Hello,
This is my first post on the scverse forum - I could not find a way to tag decoupler here, but I hope my questions will still reach the right people!
I have a few questions related to gene set quantification, particularly in bulk RNASeq.
In the original decoupleR method, it was mentioned that quantification could be performed using 2 types of input: a normalized expression matrix or the results of dea ( Pathway activity inference in bulk RNA-seq • decoupleR ). However, it seems that the use of dea results is recommended in the newer versions ( Bulk Enrichment Analysis — decoupler ).
Could you please explain or point me to the reasons of this preference?
I found it convenient to obtain pathway quantification per patient and then test for differences between groups. For example, we may have clinical parameters such as smoking or alcohol consumption, for which we don’t want to perform DEA but rather look at specific pathways, like inflammation.
I have been quantifying PROGENy pathways from a bulk RNASeq dataset using both inputs, following the tutorial in the decoupleR Github. The results are pretty different: the pathways showing the most differences using the dea inputs are not the same as the pathways that show significant group differences (wilcoxon tests) when using normalized expression as input.
Has this discrepancy been observed already?
Thanks in advance for your help.
Best,
Jane
Hi,
I’ll add a decoupler tag and pinged the right person to answer this. Thank you!
1 Like
Dear @merlevede,
Thanks for asking. Both approaches, computing enrichment scores at the observation (sample) level or at the contrast (DEA) level, are valid, but the choice depends on your study design and end goal.

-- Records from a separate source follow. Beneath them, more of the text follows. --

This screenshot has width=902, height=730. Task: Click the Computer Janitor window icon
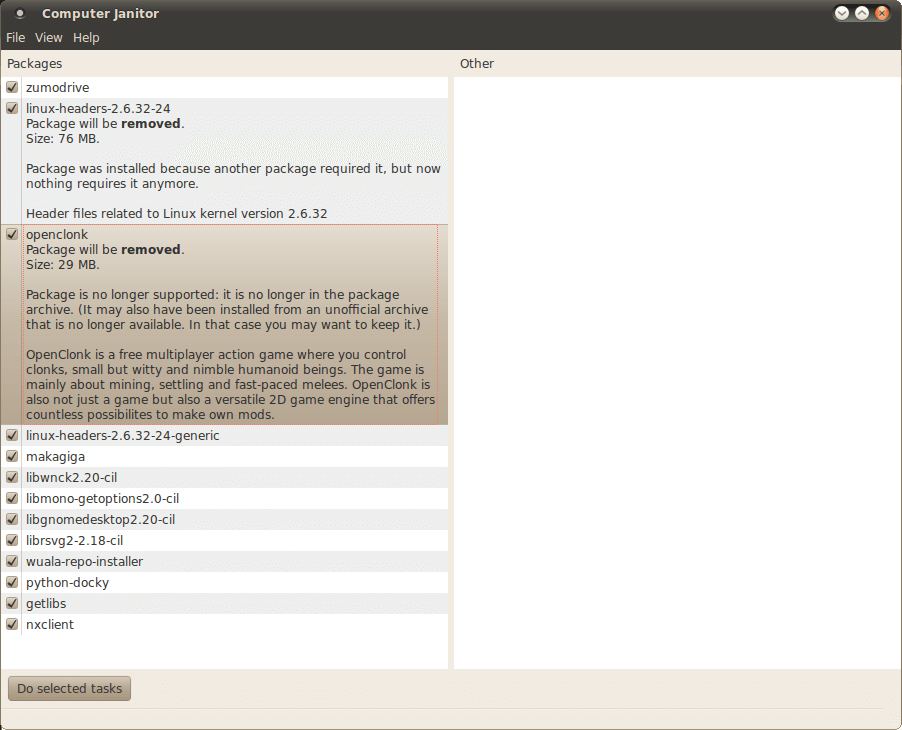coord(21,13)
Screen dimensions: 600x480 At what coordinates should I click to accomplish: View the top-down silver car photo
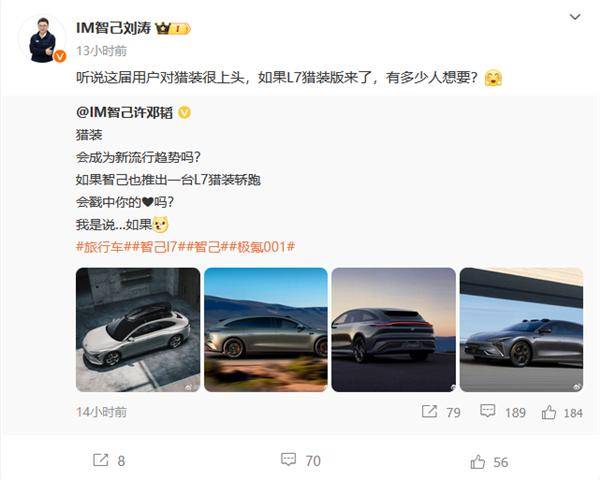[x=138, y=330]
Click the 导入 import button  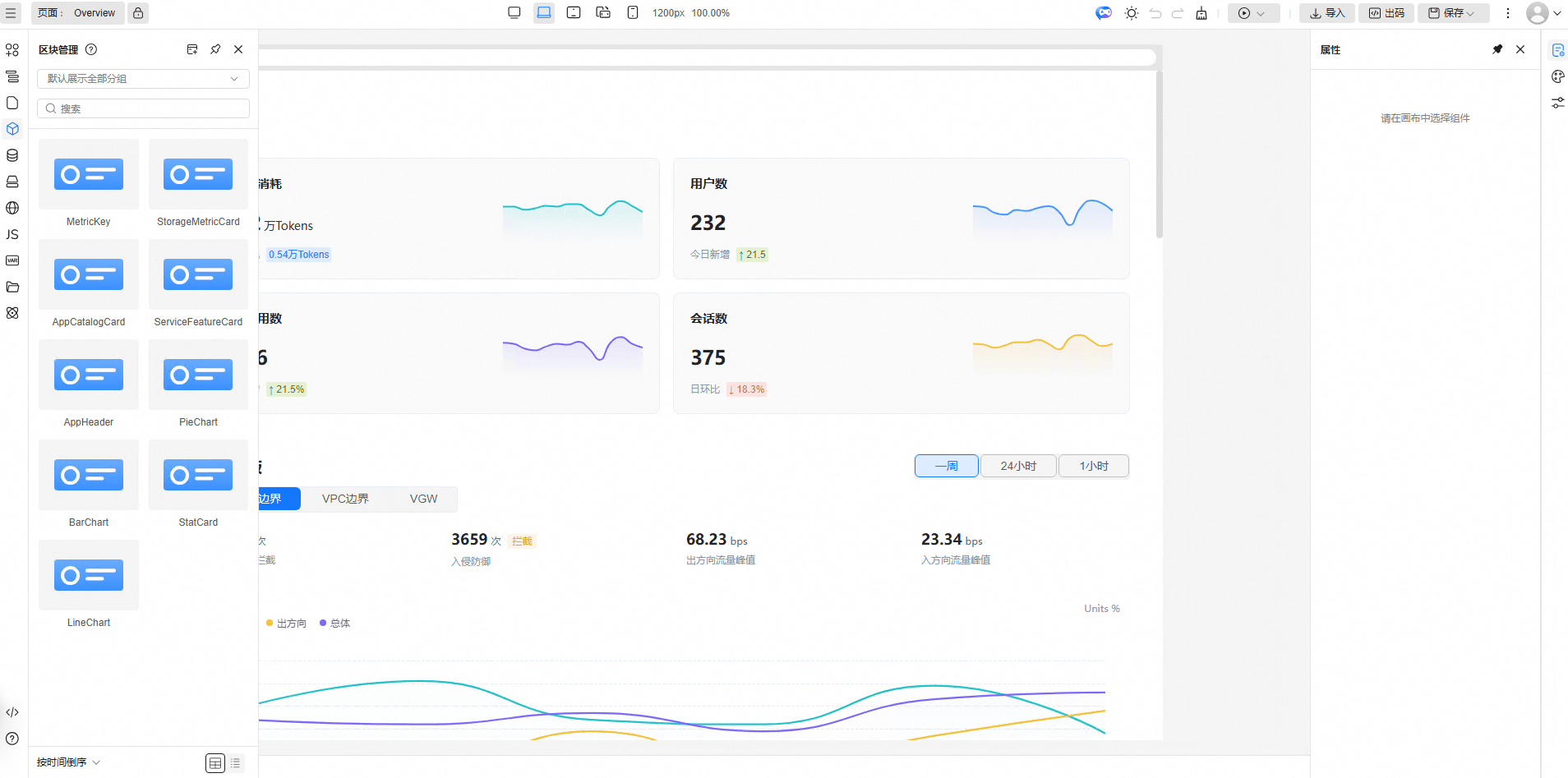(1327, 13)
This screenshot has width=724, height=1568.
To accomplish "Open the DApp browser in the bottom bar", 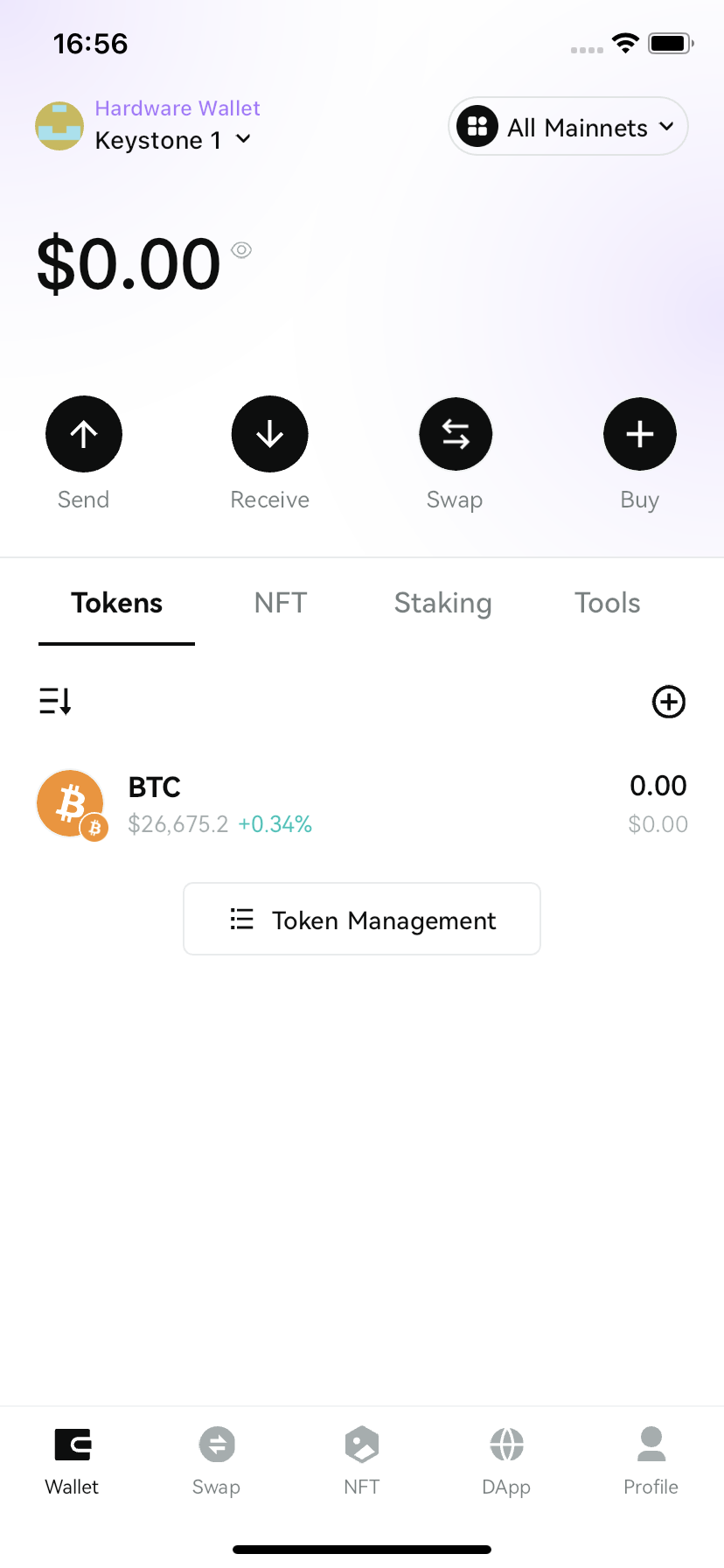I will pos(506,1459).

If your main goal is to identify differences between groups, I’d recommend performing DEA first and then computing enrichment scores from the differential statistics. This approach already accounts for the group contrast and allows you to include covariates (e.g., smoking, alcohol consumption) directly in the model, something that simple group-wise tests like Wilcoxon cannot handle.
On the other hand, if your variable of interest is continuous (for example, age, a pseudotime trajectory, or spatial gradients), it’s more appropriate to compute enrichment scores at the observation level and then use statistical models that handle continuous predictors (e.g., linear regression, correlation, or machine learning models like XGBoost). This lets you capture gradual or non-linear effects without forcing artificial groupings.
I hope this helps clarify the rationale behind both approaches and why the results may differ. Please feel free to follow up if anything is unclear or if you’d like to discuss your setup in more detail.
Best,
Pau
Dear @PauBadiaM,
Thank you for your insightful reply. This explanation helped me to clarify when to use each approach.
I still have one doubt. Let’s consider the case of a NSCLC dataset with the 2 main histologies and variable PFS (high/low). We might want to look at deregulations induced by histology and deregulations observed between PFS high and low.
From your explanation, it seems clear that we should compute enrichment scores from the DEA results for these comparisons. However, we might also want to investigate whether smokers show deregulations in inflammation pathways for example. In this case, would you recommend performing a DEA between smokers groups and look at the enrichment scores at the contrast level or relying on the enrichment scores computed at the sample level?
I am currently working on 2 cohorts of renal cancers cohorts, where I compared the deregulated pathways obtained using both approaches: sample level and contrast level.
- For the first cohort, when looking at the PFS status, I found 2 deregulated pathways at the sample level. The most deregulated pathway was the same in both approaches but the second one did not match.
- When analyzing another tumor characteristic, I got 5 deregulated pathways at the sample level. The most deregulated pathway (“by far” from the others) was not retrieved at the contrast level. Only one of them overlapped and was the most deregulated one in the contrast level results.
- For the second cohort, focusing on progression, I found 3 deregulated pathways at the sample level. Again, the most deregulated pathway (“by far” from the others) was not retrieved at the contrast level and only one of them overlapped, which was not the most deregulated one in the contrast level results.
Do you generally expect such discrepancies between the 2 approaches?
Finally, I have a question regarding interpretation: which range of scores can be considered significant? I am looking at the mlm results particularly, where the highest scores I saw range between 5 and 15 depending on the analyses.
Thank you again for your help and for taking the time to clarify these points.